TO DO →
What is wanted is every record, duplicated word for word.

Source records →
[Start of section]

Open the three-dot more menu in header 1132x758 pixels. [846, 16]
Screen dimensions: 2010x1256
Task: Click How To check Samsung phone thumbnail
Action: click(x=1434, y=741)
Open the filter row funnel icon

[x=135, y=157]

[End of section]

FINISHED TASK →
Open the three-dot more menu in header 1132x758 pixels. [846, 16]
Screen dimensions: 2010x1256
Task: Click How To check Samsung phone thumbnail
Action: click(x=1434, y=741)
Open the filter row funnel icon

[x=135, y=157]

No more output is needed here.